When President Donald Trump cancelled the June 12 summit with North Korea, he may have given Kim Jong Un something he wanted.
While many experts believed the summit between the two leaders was happening too soon and without enough diplomatic preparation, experts also feel Trump's decision to dramatically - and publicly - cancel the summit has not only given North Korea an air of legitimacy but also the ability to keep the nuclear program that essentially guaranteed the regime's safety.
It is "a bad day for the US," according to Vipin Narang, a nuclear strategy expert at MIT.
"North Korea (1) keeps its nukes, (2) broke maximum pressure by peeling China off, (3) damaged the US-ROK alliance, (4) baited Trump into pulling out of the meeting making the US look like the guilty party," he tweeted.

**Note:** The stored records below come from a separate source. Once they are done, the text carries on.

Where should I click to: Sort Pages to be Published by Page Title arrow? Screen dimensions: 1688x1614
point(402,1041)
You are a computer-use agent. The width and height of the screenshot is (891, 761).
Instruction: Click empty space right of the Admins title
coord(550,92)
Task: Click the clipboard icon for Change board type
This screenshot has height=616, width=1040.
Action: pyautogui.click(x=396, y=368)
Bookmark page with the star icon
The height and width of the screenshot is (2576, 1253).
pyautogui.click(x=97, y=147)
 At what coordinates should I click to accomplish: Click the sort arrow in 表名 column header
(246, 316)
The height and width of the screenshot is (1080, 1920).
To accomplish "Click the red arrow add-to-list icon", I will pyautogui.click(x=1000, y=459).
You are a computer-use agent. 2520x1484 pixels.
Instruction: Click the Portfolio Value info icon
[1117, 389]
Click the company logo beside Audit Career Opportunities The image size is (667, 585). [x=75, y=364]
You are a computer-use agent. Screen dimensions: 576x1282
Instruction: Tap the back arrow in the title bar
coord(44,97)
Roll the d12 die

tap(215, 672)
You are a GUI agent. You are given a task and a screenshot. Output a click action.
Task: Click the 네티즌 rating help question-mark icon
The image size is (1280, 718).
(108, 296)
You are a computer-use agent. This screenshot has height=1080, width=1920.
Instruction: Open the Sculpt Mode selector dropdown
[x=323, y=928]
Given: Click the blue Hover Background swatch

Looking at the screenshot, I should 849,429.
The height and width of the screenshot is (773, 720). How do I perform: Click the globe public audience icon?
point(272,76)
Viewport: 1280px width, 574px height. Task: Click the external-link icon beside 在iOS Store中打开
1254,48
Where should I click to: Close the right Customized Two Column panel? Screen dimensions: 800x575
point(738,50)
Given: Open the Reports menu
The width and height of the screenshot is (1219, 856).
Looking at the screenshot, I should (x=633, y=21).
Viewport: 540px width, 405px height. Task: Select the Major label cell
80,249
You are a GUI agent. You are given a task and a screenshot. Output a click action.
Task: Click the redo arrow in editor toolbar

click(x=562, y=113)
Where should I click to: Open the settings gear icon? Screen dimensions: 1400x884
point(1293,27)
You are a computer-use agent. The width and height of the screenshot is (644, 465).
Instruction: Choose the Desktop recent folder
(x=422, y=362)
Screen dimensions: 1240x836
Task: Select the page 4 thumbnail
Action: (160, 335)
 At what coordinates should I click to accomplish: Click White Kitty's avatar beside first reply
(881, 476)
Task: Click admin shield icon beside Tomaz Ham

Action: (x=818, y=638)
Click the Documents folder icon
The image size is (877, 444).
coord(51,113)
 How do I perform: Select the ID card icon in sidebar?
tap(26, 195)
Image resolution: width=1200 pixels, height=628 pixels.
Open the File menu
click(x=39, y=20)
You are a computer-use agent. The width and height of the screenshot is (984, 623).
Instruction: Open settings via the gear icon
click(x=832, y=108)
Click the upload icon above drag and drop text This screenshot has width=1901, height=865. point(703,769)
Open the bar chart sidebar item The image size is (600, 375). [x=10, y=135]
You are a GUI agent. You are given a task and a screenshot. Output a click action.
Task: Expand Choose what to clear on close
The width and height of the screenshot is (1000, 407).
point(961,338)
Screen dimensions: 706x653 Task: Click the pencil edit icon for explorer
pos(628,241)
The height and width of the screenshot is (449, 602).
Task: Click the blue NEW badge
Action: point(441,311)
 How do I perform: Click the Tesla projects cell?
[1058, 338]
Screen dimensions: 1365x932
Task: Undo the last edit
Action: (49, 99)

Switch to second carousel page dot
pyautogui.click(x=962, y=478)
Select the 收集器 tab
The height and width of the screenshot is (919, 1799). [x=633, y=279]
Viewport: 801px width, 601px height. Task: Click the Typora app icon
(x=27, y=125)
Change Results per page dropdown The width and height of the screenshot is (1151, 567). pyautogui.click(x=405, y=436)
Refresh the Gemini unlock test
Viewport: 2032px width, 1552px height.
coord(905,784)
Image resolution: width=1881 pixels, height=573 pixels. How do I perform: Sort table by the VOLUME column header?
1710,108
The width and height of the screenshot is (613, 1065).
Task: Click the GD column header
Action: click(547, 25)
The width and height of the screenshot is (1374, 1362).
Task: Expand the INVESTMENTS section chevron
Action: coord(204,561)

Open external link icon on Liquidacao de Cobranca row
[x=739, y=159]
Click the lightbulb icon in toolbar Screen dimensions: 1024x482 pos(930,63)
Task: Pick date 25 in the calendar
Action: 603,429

After Trump accepted the proposed meeting with Kim, China scrambled to put together meetings of its own that touched on trade and cooperation in ways that wouldn't have happened before.
"I was just making that case, adding that if Kim is smart he'd stay quiet for now. He has won: he keeps his nuclear weapons & is in a better position to focus on economic development b/c regional actors (read: China, maybe Russia too) are unlikely to go hard w/him," David Santoro, a director and a senior fellow of nuclear policy programs at Pacific Forum CSIS, tweeted.
But as much as the safety of Kim seems attached to his nuclear weapons, the country has long craved a meeting with a US president and it doesn't appear to have given up hope yet.
On Friday, a senior North Korean official reportedly indicated the country's desire, at least in the public eye, to keep its commitment to the summit.
"We express our willingness to sit down face-to-face with the US and resolve issues anytime and in any format," they said in a statement.
Regardless of how much legitimacy may have come from Kim recently meeting with the presidents of South Korea and China, North Korea has a huge desire for the propaganda boon that a photo op with a sitting US president would bring.
"Meeting the leader of the free world is automatically legitimacy branding... If you're the North Koreans, you want to meet them because it symbolizes you're a real country, not a backward, feudal, Orwellian fiefdom, which is what North Korea really is," Robert Kelly, an expert on politics at South Korea's Pusan National University, said recently.
While the talk of North Korea wanting legitimacy can be overemphasized at times, The Diplomat's senior editor Ankit Panda agreed on Twitter that the cancelled summit will have contributed to North Korea being seen more like an ordinary country than ever before.
"I think the botched summit process has given North Korea all sorts of "legitimacy" notches with the US (commemorative coin included)," he said.